> [Data for this task]:
★ ★ ★ ★ ★ ★ ★
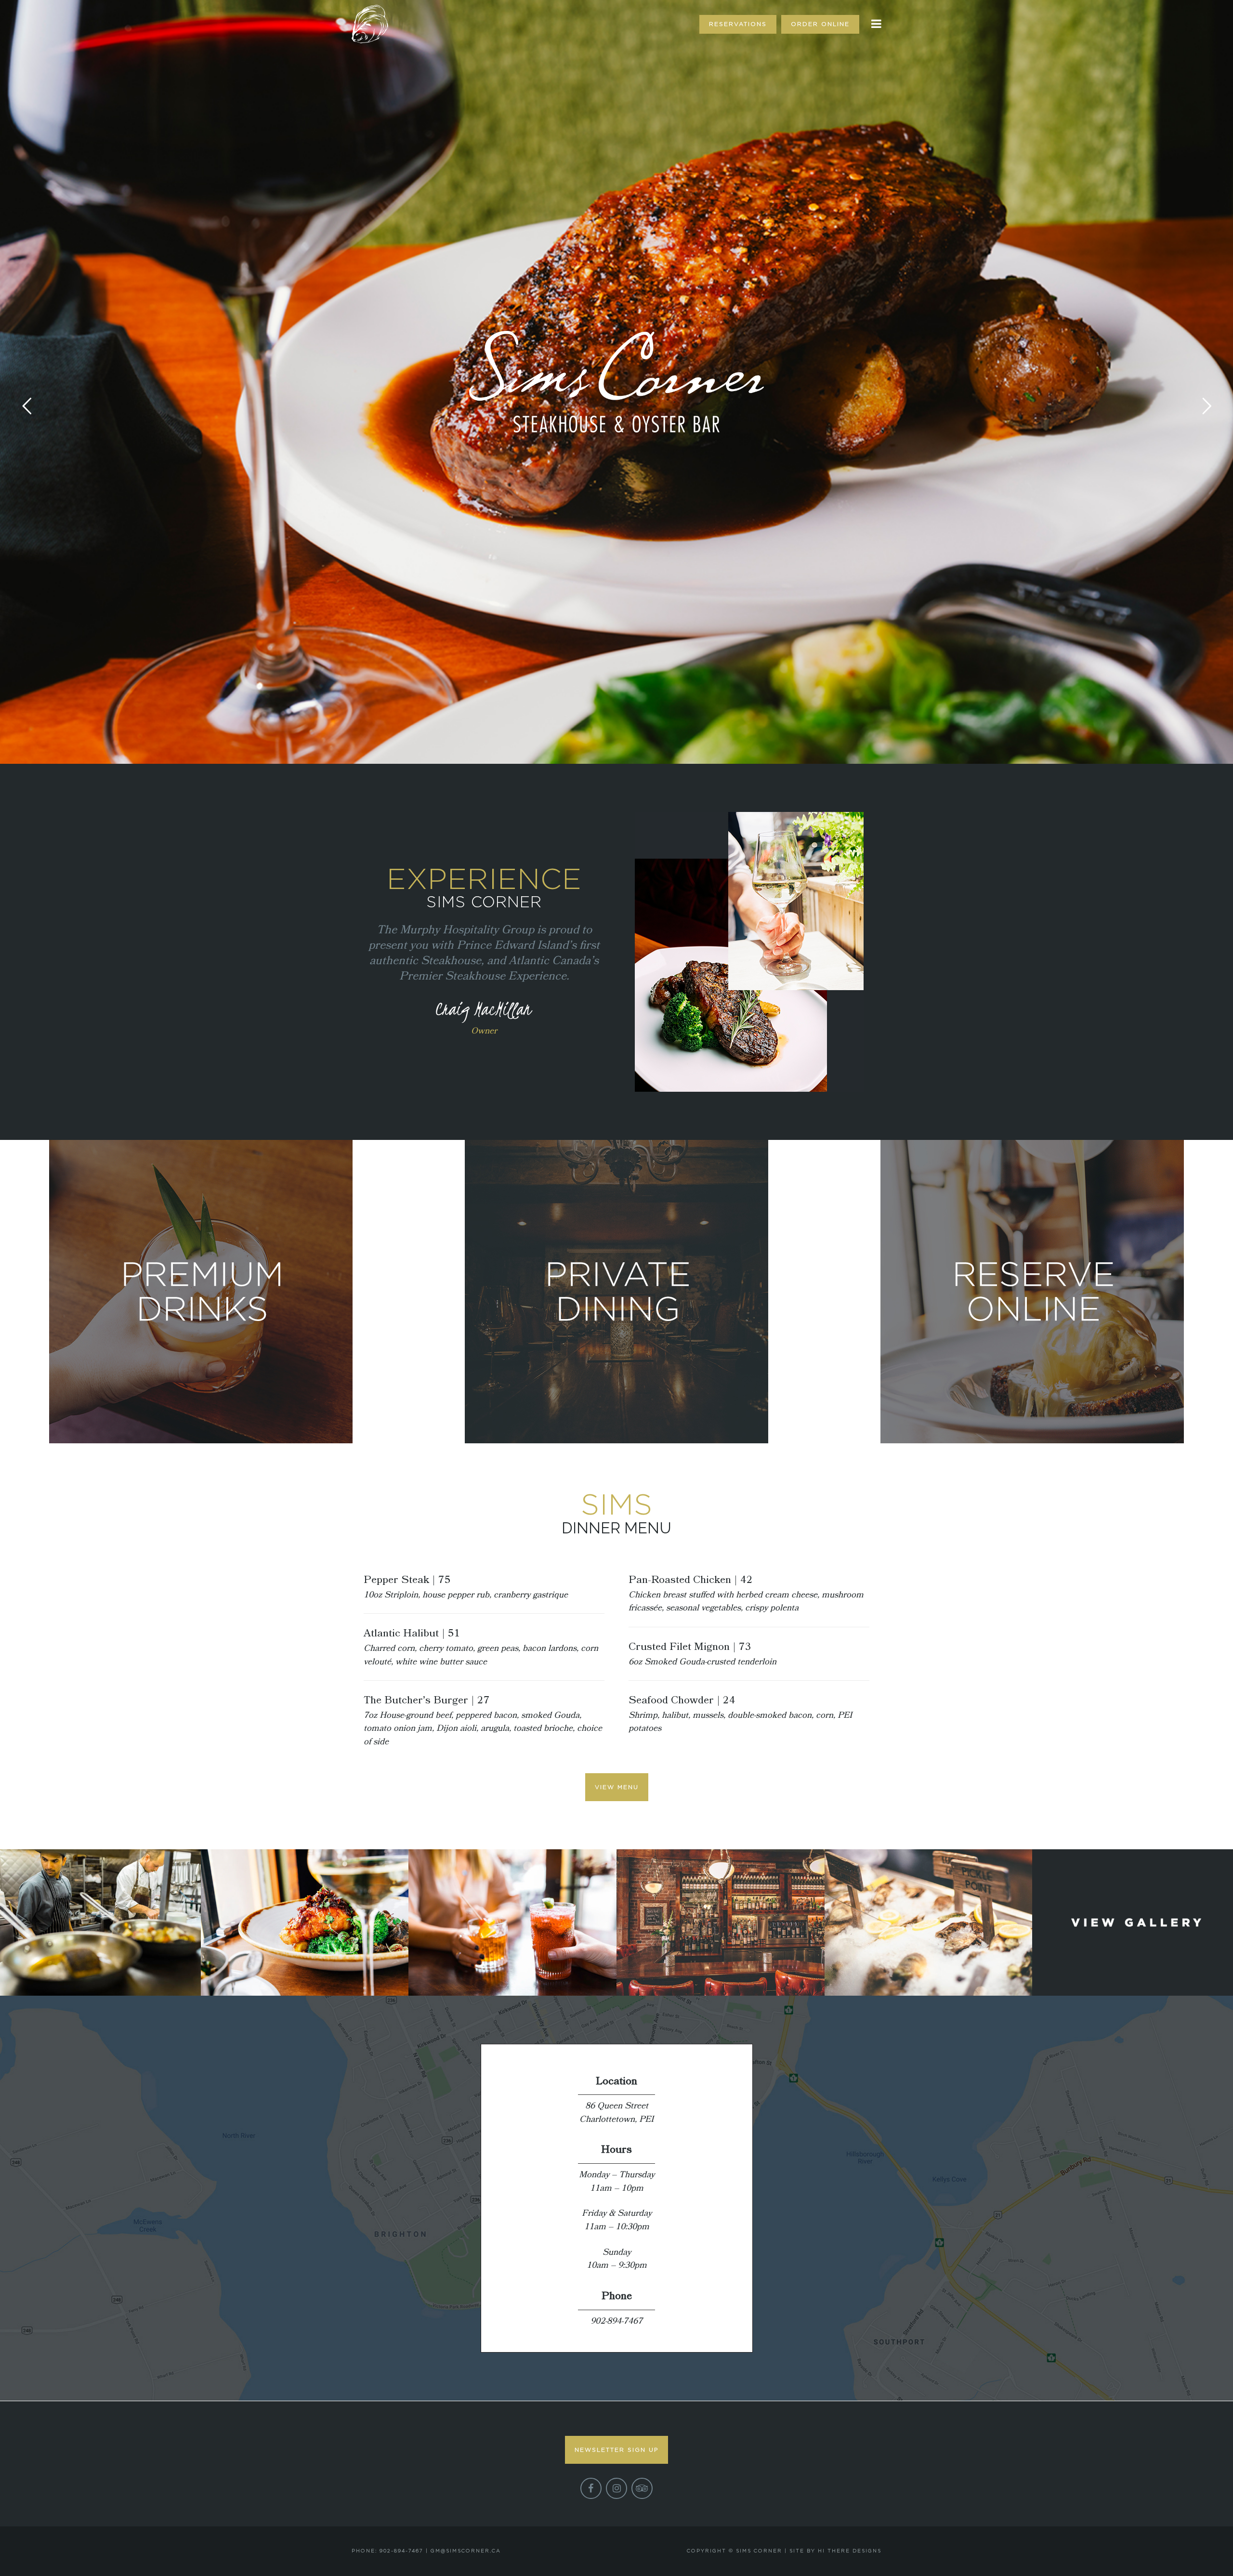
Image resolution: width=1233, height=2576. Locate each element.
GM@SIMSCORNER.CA (466, 2551)
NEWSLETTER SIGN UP (616, 2450)
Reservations (738, 24)
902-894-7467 (616, 2321)
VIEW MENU (617, 1787)
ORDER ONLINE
★ ★ ★ ★ ★ ★ ★
> [Task brief]:
Could you set down every entry above exactly as it stands, with no images?

> [Answer section]:
Image resolution: width=1233, height=2576. Locate each element.
GM@SIMSCORNER.CA (466, 2551)
NEWSLETTER SIGN UP (616, 2450)
Reservations (738, 24)
902-894-7467 (616, 2321)
VIEW MENU (617, 1787)
ORDER ONLINE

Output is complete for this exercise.